One of the big trends developing over the past year has been the rise of indie developers. Indies have been scratching out a living for years doing games in Flash in browsers, but the advent of mobile platforms opened up new territories. Some indies became big mobile developers, and many more people left the shrinking area of console development to start up new companies focusing on social, mobile, or browser games.
Fast-forward to 2013, and we see the emergence of crowdfunding as a viable financing method. At the high end, Chris Roberts has piled up more than $35 million in funds from an increasing audience of fans eager for his Star Citizen game. On Kickstarter alone, last year saw some $57 million in pledges, and the number is sure to grow. Now the last bastion of game development has been breached, with Nintendo, Sony and Microsoft all pledging to support indie developers much more than in the past. Console makers will no longer require developers to buy expensive development systems, and the bureaucracy to bring games to market is being reduced.
"Wait, why aren't they all downloading my game? Perhaps because they've never heard of it"
On the development side, tools like Unity are making it easier and less expensive than ever to support multiple platforms, as well as reducing development time and effort. The emergence of the Unity marketplace for 3D items has been a huge help to InXile's development of Wasteland II and Torment: Tides of Numenera, according to CEO Brian Fargo. Tools for creating iOS or Android games abound, and some of the most successful games have been created in a few months rather than a few years. If you're not trying to create cutting-edge graphics on the newest platforms, development can proceed more swiftly at less expense than ever before.
All this means 2014 is shaping up to be a great year for indie developers... or is it? Yes, more opportunities are opening up, but getting noticed will be harder than ever. Making a profitable living as an indie developer is going to be tougher, too.
For one thing, there are now hundreds of thousands of games out there. Apple recently noted there are more than one million apps in the App Store. Any week sees hundreds, if not thousands, of new games appearing on mobile platforms, consoles, PCs and online. The audience for gaming has expanded tremendously, with over a billion gamers worldwide - but the number of games to choose from has also grown, and will continue to do so.
The fundamental problems of game development (aside from getting the right team together) used to be access to distribution and capital. When the only viable way to make money on games was to sell it in a retail store, you needed to cut a deal with a publisher for funding, distribution, sales and the money to build inventory. Now, of course, access to distribution is easy. Just pop your game into an app store, and it's available to millions of people. Wait, why aren't they all downloading my game? Perhaps because they've never heard of it.
The new fundamental problem of game development is creating an audience. A lucky few indie developers already have an audience from past games, so they've got a head start. Everyone else has to begin from scratch, and often this effort only begins when the game is nearly done... which is far, far too late for most games.
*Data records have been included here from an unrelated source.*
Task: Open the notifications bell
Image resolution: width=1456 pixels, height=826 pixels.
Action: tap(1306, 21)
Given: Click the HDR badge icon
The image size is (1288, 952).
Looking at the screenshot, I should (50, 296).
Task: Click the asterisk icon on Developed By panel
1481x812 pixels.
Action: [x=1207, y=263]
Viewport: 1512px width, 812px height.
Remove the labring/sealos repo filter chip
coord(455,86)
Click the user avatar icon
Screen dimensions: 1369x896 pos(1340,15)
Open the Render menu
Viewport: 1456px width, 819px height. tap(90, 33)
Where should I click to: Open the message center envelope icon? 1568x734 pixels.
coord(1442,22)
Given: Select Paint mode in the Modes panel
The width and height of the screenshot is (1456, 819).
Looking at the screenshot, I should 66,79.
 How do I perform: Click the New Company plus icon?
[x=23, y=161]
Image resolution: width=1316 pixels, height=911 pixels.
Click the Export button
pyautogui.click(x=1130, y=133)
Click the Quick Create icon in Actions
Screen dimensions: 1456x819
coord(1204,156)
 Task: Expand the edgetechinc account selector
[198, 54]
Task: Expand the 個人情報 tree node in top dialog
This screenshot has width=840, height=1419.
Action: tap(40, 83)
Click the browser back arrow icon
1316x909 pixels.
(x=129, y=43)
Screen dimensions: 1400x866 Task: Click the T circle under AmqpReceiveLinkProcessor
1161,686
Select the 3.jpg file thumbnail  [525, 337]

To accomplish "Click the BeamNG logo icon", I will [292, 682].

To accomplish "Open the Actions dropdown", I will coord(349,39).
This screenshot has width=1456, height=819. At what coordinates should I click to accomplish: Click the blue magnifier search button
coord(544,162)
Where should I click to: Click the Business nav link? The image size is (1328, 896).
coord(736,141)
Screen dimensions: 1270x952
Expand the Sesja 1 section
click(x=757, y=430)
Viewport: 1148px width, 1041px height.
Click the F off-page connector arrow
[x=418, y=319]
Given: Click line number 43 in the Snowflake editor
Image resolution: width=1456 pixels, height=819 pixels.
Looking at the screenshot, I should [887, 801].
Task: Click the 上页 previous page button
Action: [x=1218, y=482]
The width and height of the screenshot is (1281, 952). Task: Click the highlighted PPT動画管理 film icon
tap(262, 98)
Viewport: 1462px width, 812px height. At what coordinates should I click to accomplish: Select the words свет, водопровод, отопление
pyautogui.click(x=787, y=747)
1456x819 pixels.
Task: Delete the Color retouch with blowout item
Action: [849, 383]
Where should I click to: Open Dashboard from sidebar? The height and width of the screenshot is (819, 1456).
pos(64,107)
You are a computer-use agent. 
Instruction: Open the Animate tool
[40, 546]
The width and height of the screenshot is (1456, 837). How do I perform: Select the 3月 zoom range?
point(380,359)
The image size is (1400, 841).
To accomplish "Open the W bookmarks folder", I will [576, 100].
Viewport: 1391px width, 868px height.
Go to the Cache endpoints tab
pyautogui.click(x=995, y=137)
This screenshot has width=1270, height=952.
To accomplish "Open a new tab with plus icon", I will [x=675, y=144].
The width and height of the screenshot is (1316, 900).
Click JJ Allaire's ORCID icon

More than one PR professional has told sad tales of developers coming to them for help with their Kickstarter. "When will that begin?" is the question usually asked. All too often the answer is "Oh, next week." Bzzt! Wrong answer. A Kickstarter campaign is about generating funding, yes, but it's really about building an audience that is interested enough in your game to put money down for it. You will have a much higher rate of success if you've started that process at the same time you began kicking around ideas for the game design.
"games these days are something that develops over time... Think of it like gardening - you need to prepare the soil for the seeds, then tend the garden over time to get the best yield from your crop"
We are seeing the emergence of services to help indie developers create or find an audience. Many of the companies who have built large game audiences (on mobile, social, or online) have begun efforts to find and distribute promising games from otherwise unknown developers. Of course, indie developers will have to give up some of their potential revenue for this help, but that's better than 100 percent of not very much.
2014 will be the best of times, and the worst of times for indie developers. Opportunities abound for new games and ideas to reach the market, but making good money from that effort will be harder than ever. Indies who desire to make a living from their craft need to think about marketing, about monetization early in their projects, or partner with someone who can help with those areas.
Lavish the kind of creativity and care you put into a game design on marketing and PR, and your odds of a successful game launch will go up. Remember, games these days are something that develops over time, it's not a fire-and-forget item like console games were ten years ago. Think of it like gardening - you need to prepare the soil for the seeds, then tend the garden over time to get the best yield from your crop. Some crops can provide bountiful harvests for many years if properly managed, and that's the sort of game you should be striving to create.